CORAL mappings between SQL and C++ data types

This page is meant to describe what users should know about the internal mapping of C++ data types and SQL data types in CORAL. It covers questions that are often asked by end users in their support requests (such as bug #69605, sr #114149 or sr #109565).

In particular, some issues in CORAL type conversion are pointed out and some recommendations given to users about dos and donts for their application. [For reference, the way these issues are handled at application-level inside COOL is also briefly described].

Introduction: C++ and SQL data types and CORAL type converters

CORAL supports a large number of C++ client platforms (32/64 bit, linux/osx/windows, gcc/vc7,,,) and several relational back-ends (Oracle, MySQL, SQLite...).

  • In general, the same C++ data types exist and have the same meaning on all client platforms (with some important exceptions, e.g. long has a different precision on 32 and 64 bit platforms).
  • The situation is quite different for SQL data types, where even the simplest numerical types are often best described by rather different SQL data types (e.g a 32 bit signed integer can be described by NUMBER(10) on Oracle, by INT(11) on MySQL and by INT on SQlite).

Each CORAL plugin (e.g. OracleAccess, MySQLAccess, SQLiteAccess) defines a different mapping between C++ and SQL data types though its own implementation of the ITypeConverter interface (see doxygen). The ITypeConverter interface, which can be retrieved from ISessionProxy, allows users to examine and modify the default mappings defined in each plugin.

Type converters are used in CORAL:

  • when creating tables (C++ to SQL conversion);
  • when filling tables, if the rowBuffer method described below is called (SQL to C++ conversion, from the SQL types of the stored table);
  • when executing queries, if the defineOutput method desscribed below is not called (SQL to C++ conversion, from the SQL types appropriate to return the result set of the statement being processed).

Mapping C++ to SQL data types (creating a table)

When a relational table is created through the CORAL API, its schema must be specified through the TableDescription class. In particular, the insertColumn method should be used to specify the name and C++ data type of each column that should be created. In the following example, a column named 'ID' with C++ type 'int' is created:

    // Create a table
    coral::TableDescription description;
    description.setName( "MYTABLE" );
    description.insertColumn( "ID", coral::AttributeSpecification::typeNameForId( typeid(int) ) );
    coral::ITable& table = schema.createTable( description );

Internally, each CORAL plugin is responsible for translating the C++ data type specified by the user into the appropriate SQL data type for the corresponding back-end, through the sqlTypeForCppType method of its own ITypeConverter implementation.
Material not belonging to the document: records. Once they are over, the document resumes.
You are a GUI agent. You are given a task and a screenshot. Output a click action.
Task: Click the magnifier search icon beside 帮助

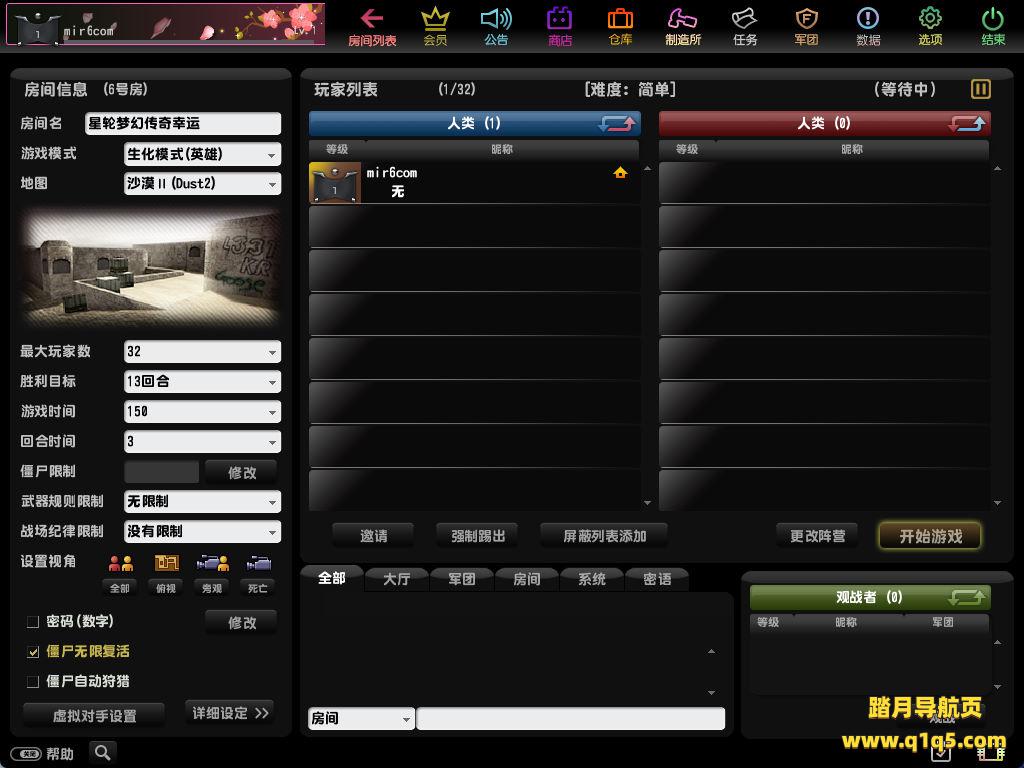tap(102, 752)
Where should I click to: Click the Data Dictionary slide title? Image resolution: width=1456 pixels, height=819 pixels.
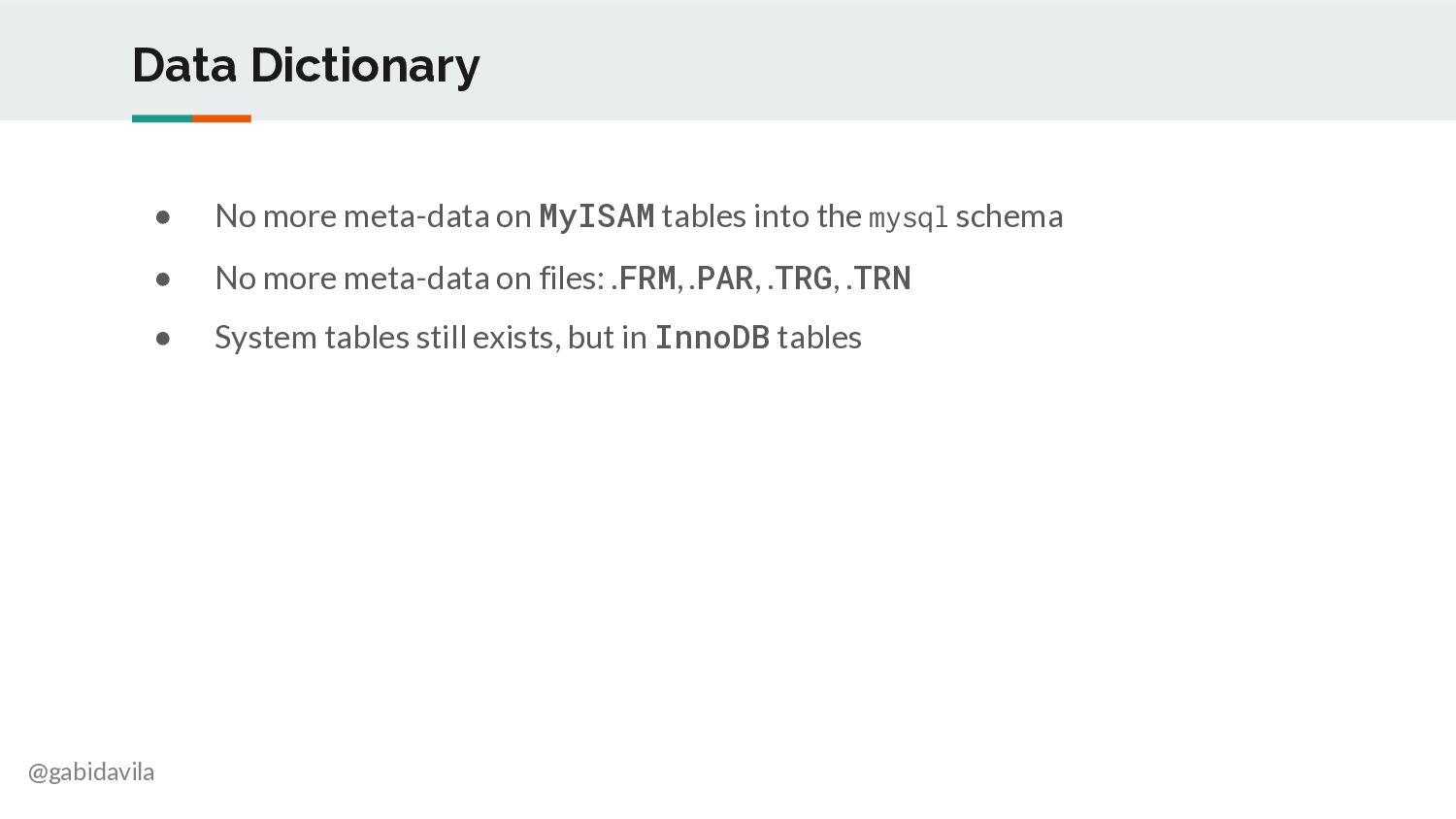(x=306, y=66)
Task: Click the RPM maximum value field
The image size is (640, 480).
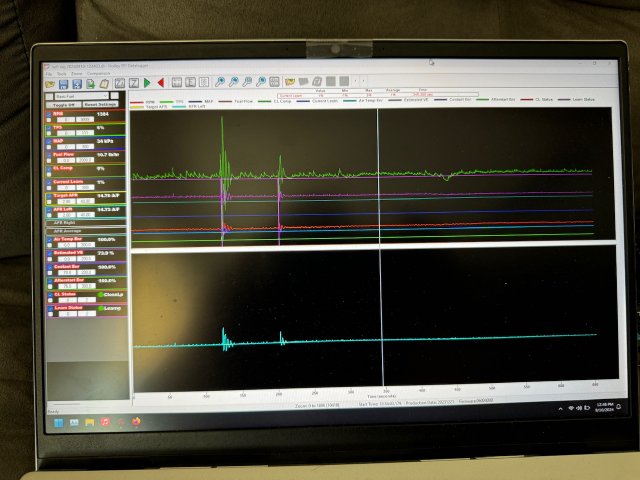Action: (x=82, y=120)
For instance, the 'int' above is by default translated to NUMBER(10) in OracleAccess and to INT in SQLiteAccess.

Known issues in C++ to SQL mapping in CORAL (creating a table)

While it is very flexible and easily allows users to change the existing mappings, the mechanism described above has a few well known limitations, for instance:

  1. The same C++ code on the same backend may lead to the creation of tables with different SQL types on different client platforms. This may break the portability of the code if different client platforms are used to store and read data in the same database. For instance, if you create a 'long' column on a 32 bit client, the SQL data type chosen by the specific plugin may allocate storage space only for a 32 bit integer; if you then try from a 64 bit client to store a 'long' which exceeds 32 bit precision, this operation will fail. [This is one of the main reasons why a different API was chosen for storing data in COOL, forcing users to specify at table creation time whether they plan to store a 32bit or 64bit integer type. For more details see the analysis in task #2871 and bug #14671. For more recent examples see bug #67512; another bug #87155 may also be related to this issue.]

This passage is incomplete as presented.